The “Spend the Night” tour apparently touches on all aspects of Crystal’s show business career: he’ll make jokes, tell stories, screen clips from his films and be interviewed onstage by actress/comedian Bonnie Hunt. Tickets for the March 25 show go on sale Jan. 27 at 10 a.m. at oakdale.com and Ticketmaster (800-745-3000).

Thrones And Cranes

The hit British stage show “Graeme of Thrones,” a self-described “parody/farce/show-within-a-show/loving-homage” for “Game of Thrones” obsessives, will be at the College Street Music Hall in New Haven April 6. The show concerns a low-budget amateur version of the George R.R. Martin mythos that gets the attention of big producers, “Waiting for Guffman”-style. It was written by Toby Park of the comedy group Spymonkey, Andrew Doyle (who turned a different fantasy novel, Terry Pratchett’s “Soul Music,” into a musical) and comedian/crime fiction writer Dan Evans.

The parodic theater performance “Graeme of Thrones” will tour New Haven’s College Street Music Hall in April.

Another vaguely theatrical event coming to College Street Music Hall in April: the return of The Decemberists. Several of the band’s CDs are plot-heavy concept albums, including the one that this tour marks the 10th anniversary of: “The Crane Wife.” Among the band’s famous fans is “Hamilton” creator Lin-Manuel Miranda, who contributed a foreword to the booklet for the deluxe anniversary reissue of “The Crane Wife.” collegestreetmusichall.com 203-867-2000.

August, Tarell and Oscar

Connecticut theatergoers rejoiced Tuesday when the movies “Moonlight” and “Fences” each got multiple Oscar nominations. “Moonlight” is based on a play by Tarell Alvin McCraney, who graduated from the Yale School of Drama and will become the head of that school’s playwriting program later this year. “Fences” is based on the recent Broadway revival of a play by August Wilson that was originally developed in the mid-1980s at the Eugene O’Neill Theater Center in Waterford and had its world premiere at the Yale Repertory Theatre.

James Earl Jones starred in August Wilson’s play “Fences” in 1985. “Fences” is one of several plays Wilson premiered at the Yale Repertory Theatre

Both films received nominations for Best Picture, Best Adapted Screenplay and Best Supporting Actress (Naomie Harris in “Moonlight,” Viola Davis in “Fences”). Denzel Washington was nominated as Best Actor for “Fences,” while “Moonlight” garnered nominations for Supporting Actor (Mahershala Ali), Director (Barry Jenkins), Original Score, Cinematography and Film Editing.
···
__Required action__:
Repeat the theater news passage starting with "August, Tarell and" and going on through "Yale Repertory Theatre.", swapping "Tuesday" for "Wednesday".
···
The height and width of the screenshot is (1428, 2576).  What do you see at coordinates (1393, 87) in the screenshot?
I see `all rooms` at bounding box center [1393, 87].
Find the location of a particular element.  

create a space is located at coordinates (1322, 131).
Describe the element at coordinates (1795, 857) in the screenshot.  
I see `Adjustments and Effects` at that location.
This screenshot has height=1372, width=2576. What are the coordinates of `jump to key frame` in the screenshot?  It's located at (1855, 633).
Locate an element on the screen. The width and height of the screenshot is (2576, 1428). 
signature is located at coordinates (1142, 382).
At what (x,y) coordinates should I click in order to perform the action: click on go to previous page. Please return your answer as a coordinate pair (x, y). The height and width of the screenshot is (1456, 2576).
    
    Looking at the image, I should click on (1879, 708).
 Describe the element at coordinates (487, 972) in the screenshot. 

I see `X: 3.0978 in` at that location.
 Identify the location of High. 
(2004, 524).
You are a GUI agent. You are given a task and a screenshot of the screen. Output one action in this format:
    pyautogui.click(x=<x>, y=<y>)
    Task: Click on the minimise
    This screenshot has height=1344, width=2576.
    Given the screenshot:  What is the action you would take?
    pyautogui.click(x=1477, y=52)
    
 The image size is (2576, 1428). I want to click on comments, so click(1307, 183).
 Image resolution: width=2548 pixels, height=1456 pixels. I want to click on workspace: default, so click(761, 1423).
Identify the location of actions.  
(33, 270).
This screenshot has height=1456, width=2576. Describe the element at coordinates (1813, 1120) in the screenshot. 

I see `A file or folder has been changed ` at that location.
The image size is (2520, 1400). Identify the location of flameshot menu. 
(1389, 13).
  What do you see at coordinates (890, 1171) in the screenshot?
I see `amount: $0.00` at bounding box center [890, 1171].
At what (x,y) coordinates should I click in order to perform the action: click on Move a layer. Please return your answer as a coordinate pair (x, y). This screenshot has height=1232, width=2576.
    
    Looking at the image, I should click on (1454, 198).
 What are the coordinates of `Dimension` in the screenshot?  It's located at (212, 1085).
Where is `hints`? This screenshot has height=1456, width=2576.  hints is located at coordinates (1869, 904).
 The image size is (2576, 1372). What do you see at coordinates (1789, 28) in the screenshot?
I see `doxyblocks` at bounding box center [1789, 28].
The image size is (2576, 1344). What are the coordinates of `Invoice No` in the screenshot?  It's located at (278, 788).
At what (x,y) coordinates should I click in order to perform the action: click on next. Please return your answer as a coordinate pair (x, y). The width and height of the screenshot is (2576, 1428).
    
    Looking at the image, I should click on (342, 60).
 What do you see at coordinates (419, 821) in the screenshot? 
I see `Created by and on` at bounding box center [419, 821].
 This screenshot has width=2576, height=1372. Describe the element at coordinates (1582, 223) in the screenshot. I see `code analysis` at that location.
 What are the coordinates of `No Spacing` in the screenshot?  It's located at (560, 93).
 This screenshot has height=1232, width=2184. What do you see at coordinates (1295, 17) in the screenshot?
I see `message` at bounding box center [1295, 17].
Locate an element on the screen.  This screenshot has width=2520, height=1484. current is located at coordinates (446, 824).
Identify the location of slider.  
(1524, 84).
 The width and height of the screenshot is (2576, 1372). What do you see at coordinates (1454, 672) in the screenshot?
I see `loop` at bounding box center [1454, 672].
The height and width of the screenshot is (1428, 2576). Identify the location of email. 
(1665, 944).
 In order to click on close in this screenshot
···
__Result of the task__:
August, Tarell and Oscar

Connecticut theatergoers rejoiced Wednesday when the movies “Moonlight” and “Fences” each got multiple Oscar nominations. “Moonlight” is based on a play by Tarell Alvin McCraney, who graduated from the Yale School of Drama and will become the head of that school’s playwriting program later this year. “Fences” is based on the recent Broadway revival of a play by August Wilson that was originally developed in the mid-1980s at the Eugene O’Neill Theater Center in Waterford and had its world premiere at the Yale Repertory Theatre.